Global Wine Markets 2014 to 2016
📖 Background
With the end of year holidays approaching, many people like to relax or party with a glass of wine. That makes wine an important industry in many countries. Understanding this market is important to the livelihood of many people.
You work at a multinational consumer goods organization that is considering entering the wine production industry. Managers at your company would like to understand the market better before making a decision.
💾 The data
This dataset is a subset of the University of Adelaide's Annual Database of Global Wine Markets.
The dataset consists of a single CSV file, data/wine.csv.
Each row in the dataset represents the wine market in one country. There are 34 metrics for the wine industry covering both the production and consumption sides of the market.
import pandas as pd
wine_data = pd.read_csv("data/wine.csv")
wine_data💪 Challenge
Explore the dataset to understand the global wine market. Your published notebook should contain a short report on the state of the market, including summary statistics, visualizations, and text describing any insights you found.
Global Wine Market Analysis Report
Dataset Overview
The dataset contains information about the wine market for various countries. There are 34 metrics representing both production and consumption aspects of the wine industry. Key metrics include vineyard area, wine production and consumption, wine expenditure, export and import volumes, and market shares.
Summary Statistics
Let's first look at the summary statistics of the main variables:
summary_stats = wine_data.describe()
summary_statsSummary statistics provide a high-level view of the data distribution, including metrics such as mean, standard deviation, min, max, and quartiles.
Key Metrics Analysis
- Vine Area:
- The vine area varies significantly among countries, reflecting different scales of wine production.
- Wine Production and Consumption:
- Production and consumption volumes highlight the leading wine-producing and consuming countries.

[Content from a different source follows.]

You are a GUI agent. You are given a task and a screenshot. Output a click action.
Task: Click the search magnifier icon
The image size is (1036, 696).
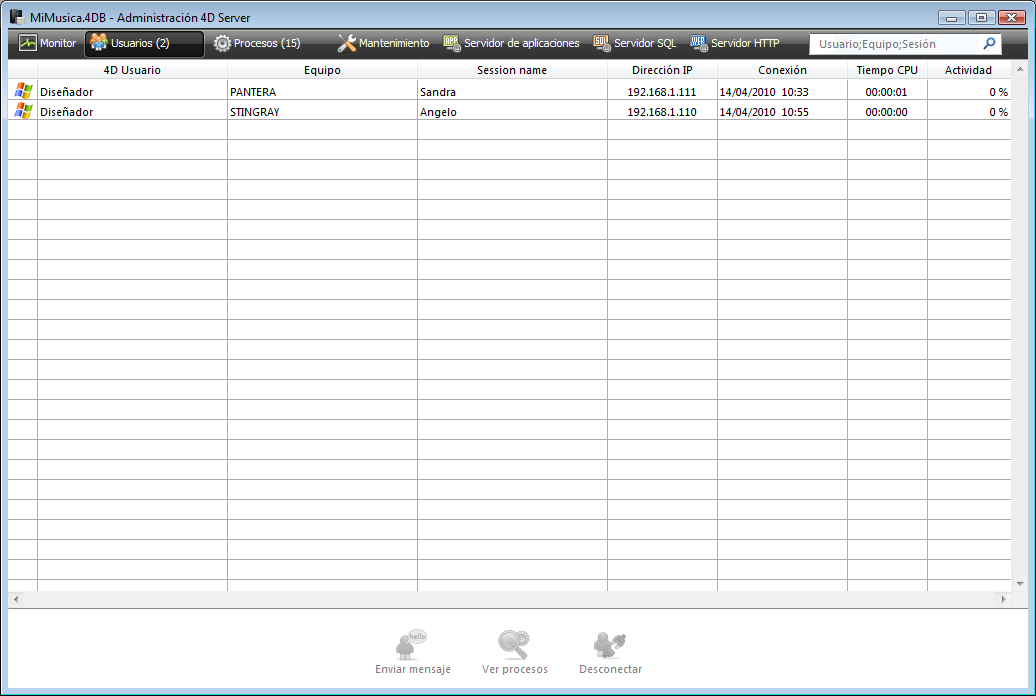989,44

- Per Capita Wine Consumption:
- This metric gives an idea of wine popularity within each country.
- Wine Expenditure:
- Total and per capita wine expenditure indicate the economic importance of wine in each country.
Visualizations
- Vineyard Area vs. Wine Production:
- A scatter plot can show the relationship between vineyard area and wine production, identifying key producers.
import matplotlib.pyplot as plt
plt.figure(figsize=(10, 6))
plt.scatter(wine_data['Vine Area (\'000 ha)'], wine_data['Wine produced (ML)'], alpha=0.7)
plt.title('Vineyard Area vs. Wine Production')
plt.xlabel('Vineyard Area (\'000 ha)')
plt.ylabel('Wine Produced (ML)')
plt.grid(True)
plt.show()- Top Wine Consuming Countries:
- A bar chart highlighting the top wine-consuming countries.
top_consumers = wine_data.nlargest(10, 'Wine consumed (ML)')
plt.figure(figsize=(12, 6))
plt.bar(top_consumers['Country'], top_consumers['Wine consumed (ML)'], color='skyblue')
plt.title('Top 10 Wine Consuming Countries')
plt.xlabel('Country')
plt.ylabel('Wine Consumed (ML)')
plt.xticks(rotation=45)
plt.show()- Per Capita Wine Expenditure:
- A bar chart showing per capita wine expenditure across countries.
top_expenditure = wine_data.nlargest(10, 'Per capita wine expenditure (US$ 2015)')
plt.figure(figsize=(12, 6))
plt.bar(top_expenditure['Country'], top_expenditure['Per capita wine expenditure (US$ 2015)'], color='lightgreen')
plt.title('Top 10 Countries by Per Capita Wine Expenditure')
plt.xlabel('Country')
plt.ylabel('Per Capita Wine Expenditure (US$ 2015)')
plt.xticks(rotation=45)
plt.show()Insights
-
Key Producers:
- Countries like France, Italy, and Spain are leading in vineyard areas and production volumes.
-
Consumption Patterns:
- High per capita consumption in countries like Portugal and France suggests cultural significance.
-
Economic Impact:
- Wine expenditure data indicates the economic contribution of wine markets in different countries.
-
Trade Dynamics:
- Export and import percentages reveal global trade patterns, with certain countries being major exporters.
This initial exploration provides a foundational understanding of the global wine market. Further analysis could delve into specific regional trends, the impact of policies, and market growth forecasts.